Challenge:
Edit the data from the start through the line containing "click(590, 227)", replacing "blue X icon" with "red X icon" and leaving everything else unchanged.

Extracted information:

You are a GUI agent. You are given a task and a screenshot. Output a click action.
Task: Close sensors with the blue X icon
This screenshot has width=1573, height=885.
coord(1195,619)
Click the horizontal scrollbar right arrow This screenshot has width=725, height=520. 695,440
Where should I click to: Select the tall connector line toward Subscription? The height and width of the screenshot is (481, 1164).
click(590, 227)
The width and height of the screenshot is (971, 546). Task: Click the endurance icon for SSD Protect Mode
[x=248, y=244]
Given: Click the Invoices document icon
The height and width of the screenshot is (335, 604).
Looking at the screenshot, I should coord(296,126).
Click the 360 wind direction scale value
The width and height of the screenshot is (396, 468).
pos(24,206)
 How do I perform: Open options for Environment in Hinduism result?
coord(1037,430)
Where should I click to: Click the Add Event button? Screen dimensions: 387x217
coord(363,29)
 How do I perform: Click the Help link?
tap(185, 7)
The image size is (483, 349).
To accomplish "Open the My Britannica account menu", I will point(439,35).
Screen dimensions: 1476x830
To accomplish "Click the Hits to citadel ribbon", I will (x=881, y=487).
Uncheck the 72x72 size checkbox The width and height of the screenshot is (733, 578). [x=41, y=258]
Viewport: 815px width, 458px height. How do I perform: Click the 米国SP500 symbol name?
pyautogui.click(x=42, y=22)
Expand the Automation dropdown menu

Response to the exercise:
You are a GUI agent. You are given a task and a screenshot. Output a click action.
Task: Close sensors with the red X icon
This screenshot has width=1573, height=885.
coord(1195,619)
Click the horizontal scrollbar right arrow This screenshot has width=725, height=520. 695,440
Where should I click to: Select the tall connector line toward Subscription? The height and width of the screenshot is (481, 1164).
click(590, 227)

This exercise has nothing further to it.